Wouldn’t it be better if the trillions of debt, assuming we were going to do it anyway – a safe assumption, had been spent on truly productive things and not temporarily saving failures?
February 2nd, 2010 at 4:37 pm
A very interesting concept – saving by the government. We don’t really save dying uneconomic industries; we arrange a slower death that eases the transition of the many people whose lives depend on the industry. Some things, like shipbuilding, we keep alive because we need a domestic capacity for national security. Some things we let die even though we would need a capacity if we got involved in a serious war, like steel. And perhaps someday, passenger railroads. Other things we keep alive because the public doesn’t want to give them up; chalk that up to democracy. Recently, the president proposed a Social Security escape from a need for saving it – privatization.

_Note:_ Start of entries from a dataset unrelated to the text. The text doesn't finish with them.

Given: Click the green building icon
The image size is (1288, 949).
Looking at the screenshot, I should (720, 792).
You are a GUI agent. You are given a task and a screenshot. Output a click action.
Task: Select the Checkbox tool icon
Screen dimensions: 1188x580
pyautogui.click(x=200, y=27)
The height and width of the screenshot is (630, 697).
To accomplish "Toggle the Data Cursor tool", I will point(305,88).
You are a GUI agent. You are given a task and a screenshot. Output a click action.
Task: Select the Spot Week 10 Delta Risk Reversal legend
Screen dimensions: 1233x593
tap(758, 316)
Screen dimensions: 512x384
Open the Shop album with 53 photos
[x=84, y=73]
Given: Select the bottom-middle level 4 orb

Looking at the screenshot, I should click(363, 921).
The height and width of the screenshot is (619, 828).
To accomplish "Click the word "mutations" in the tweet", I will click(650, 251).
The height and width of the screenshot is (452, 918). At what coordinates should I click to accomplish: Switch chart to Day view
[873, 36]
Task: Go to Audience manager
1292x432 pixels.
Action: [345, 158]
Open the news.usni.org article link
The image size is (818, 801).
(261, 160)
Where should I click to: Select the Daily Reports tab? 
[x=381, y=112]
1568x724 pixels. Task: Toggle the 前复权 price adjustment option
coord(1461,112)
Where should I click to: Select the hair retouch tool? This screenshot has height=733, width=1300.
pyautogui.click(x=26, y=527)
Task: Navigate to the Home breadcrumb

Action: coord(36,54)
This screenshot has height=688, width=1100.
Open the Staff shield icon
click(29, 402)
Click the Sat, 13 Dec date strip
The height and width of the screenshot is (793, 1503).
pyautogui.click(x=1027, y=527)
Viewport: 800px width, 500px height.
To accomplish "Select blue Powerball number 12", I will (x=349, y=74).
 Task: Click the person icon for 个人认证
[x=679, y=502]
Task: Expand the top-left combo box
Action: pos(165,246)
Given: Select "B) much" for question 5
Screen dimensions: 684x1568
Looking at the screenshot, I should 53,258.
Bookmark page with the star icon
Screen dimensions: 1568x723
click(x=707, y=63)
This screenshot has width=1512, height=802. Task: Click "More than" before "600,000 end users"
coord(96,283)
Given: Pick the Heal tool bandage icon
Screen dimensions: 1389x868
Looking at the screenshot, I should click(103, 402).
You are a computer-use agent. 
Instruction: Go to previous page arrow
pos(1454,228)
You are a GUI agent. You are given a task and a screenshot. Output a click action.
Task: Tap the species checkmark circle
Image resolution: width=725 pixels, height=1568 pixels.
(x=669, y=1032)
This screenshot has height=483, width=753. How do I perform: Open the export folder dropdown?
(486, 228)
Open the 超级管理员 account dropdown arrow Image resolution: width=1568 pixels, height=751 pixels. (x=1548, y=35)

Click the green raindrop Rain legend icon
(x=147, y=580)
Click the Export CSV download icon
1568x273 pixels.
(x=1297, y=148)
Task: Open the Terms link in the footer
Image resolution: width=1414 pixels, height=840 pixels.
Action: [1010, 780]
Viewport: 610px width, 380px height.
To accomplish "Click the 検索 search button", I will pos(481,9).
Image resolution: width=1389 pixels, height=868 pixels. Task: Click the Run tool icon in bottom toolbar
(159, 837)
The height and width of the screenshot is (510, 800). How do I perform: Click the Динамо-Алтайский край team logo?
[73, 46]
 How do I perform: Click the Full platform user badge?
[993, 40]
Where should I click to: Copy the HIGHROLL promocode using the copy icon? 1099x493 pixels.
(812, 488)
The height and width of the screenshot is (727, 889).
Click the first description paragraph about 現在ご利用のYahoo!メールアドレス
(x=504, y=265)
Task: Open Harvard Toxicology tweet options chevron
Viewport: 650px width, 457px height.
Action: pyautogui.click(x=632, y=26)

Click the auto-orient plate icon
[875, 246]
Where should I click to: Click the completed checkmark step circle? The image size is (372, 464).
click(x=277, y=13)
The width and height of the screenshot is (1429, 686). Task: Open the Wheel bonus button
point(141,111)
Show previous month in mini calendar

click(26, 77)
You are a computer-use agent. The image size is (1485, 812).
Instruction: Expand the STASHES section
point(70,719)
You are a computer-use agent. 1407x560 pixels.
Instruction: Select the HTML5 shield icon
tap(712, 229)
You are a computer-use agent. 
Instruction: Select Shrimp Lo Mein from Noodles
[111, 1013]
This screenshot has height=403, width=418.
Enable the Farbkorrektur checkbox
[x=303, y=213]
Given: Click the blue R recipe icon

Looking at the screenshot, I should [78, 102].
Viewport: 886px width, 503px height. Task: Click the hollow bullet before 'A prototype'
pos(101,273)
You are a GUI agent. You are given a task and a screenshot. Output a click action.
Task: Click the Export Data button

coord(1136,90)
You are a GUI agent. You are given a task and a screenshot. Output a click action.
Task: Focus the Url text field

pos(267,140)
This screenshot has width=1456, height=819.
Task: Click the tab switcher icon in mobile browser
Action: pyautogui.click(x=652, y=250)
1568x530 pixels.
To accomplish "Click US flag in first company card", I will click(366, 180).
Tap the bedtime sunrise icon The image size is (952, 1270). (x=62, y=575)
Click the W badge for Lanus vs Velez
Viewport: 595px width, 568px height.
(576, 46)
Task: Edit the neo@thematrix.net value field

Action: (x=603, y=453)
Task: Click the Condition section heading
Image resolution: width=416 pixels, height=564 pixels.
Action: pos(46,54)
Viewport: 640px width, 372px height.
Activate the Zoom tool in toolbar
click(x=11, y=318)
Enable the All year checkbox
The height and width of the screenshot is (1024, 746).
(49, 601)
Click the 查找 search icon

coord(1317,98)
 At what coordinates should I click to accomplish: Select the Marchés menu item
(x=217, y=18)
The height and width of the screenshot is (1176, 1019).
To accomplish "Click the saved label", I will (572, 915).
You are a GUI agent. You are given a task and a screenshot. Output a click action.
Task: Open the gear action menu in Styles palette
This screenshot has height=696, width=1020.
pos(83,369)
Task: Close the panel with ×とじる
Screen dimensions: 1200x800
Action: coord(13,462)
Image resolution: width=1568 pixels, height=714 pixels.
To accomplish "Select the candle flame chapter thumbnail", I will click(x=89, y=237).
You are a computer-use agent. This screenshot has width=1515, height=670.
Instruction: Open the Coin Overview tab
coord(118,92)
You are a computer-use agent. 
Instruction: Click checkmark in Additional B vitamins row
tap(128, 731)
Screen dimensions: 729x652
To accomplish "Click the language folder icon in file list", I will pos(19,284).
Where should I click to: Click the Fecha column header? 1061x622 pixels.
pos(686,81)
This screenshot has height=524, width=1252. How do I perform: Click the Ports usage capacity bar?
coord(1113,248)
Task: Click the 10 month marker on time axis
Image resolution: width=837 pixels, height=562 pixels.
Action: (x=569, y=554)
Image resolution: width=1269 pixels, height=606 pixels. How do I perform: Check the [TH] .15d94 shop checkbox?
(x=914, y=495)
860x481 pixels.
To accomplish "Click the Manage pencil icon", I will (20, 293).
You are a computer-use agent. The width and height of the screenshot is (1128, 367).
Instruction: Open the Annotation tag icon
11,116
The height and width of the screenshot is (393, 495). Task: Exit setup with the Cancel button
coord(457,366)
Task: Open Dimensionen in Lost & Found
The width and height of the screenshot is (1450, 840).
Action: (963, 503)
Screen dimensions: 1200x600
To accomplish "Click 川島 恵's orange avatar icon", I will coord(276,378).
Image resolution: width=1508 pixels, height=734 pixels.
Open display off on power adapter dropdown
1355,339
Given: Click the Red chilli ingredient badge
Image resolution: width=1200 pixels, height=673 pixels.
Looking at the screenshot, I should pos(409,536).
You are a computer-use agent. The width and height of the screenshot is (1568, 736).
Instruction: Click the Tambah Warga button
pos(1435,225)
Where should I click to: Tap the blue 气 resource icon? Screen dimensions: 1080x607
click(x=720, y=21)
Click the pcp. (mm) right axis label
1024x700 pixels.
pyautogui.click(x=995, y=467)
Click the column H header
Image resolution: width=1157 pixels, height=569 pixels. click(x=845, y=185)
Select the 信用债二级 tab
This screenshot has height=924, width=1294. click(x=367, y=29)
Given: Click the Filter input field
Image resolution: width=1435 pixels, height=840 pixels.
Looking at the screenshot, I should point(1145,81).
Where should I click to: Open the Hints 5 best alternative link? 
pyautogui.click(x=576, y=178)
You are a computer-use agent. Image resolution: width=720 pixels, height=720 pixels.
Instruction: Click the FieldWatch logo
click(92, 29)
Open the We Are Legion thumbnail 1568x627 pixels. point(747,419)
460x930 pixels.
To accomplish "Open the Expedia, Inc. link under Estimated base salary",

The public hooted it down.
The general problem with dying entities is that the present job holders and other interests vote today, whereas the future winners after the death and disruption are unknown and therefore have no great interest in killing the doomed industry. Call it economic foolishness; it’s the way the public feels about transitions. We don’t run a government as a business because government has different objectives, like stability.
February 2nd, 2010 at 8:17 pm
If the government stuck to its Constitutional duties less industries would die, the economy would be vibrant and able to absorb those that ended up in dying industries, and education would be better so people would be better able to switch.
February 3rd, 2010 at 7:20 am
#2: If govt. stuck to constitutional duties, some industries wouldn’t be as big as they are, and thus, “too big to fail”.
February 3rd, 2010 at 7:34 am
Imagine where the US economy and government would be if, in the ardor for strict Consititutionalism, we never had the trust-busting of the late 19th century and monopolies were unrestrained. Would we have great industries and enterprises with a much lower average standard of living? Would wealth be highly concentrated in the 400 with a small middle class and a huge mass of unorganized low-wage workers? Would high-tech start-ups be allowed to challenge entrenched monopoly positions? Would the monopoly that invented or bought the transistor have suppressed the development of personal computers in favor of mainframes from companies like IBM? Once again, be careful what you wish for.
February 3rd, 2010 at 7:52 am
trust busting is within the constitution, OR if not, it could have been specifically added.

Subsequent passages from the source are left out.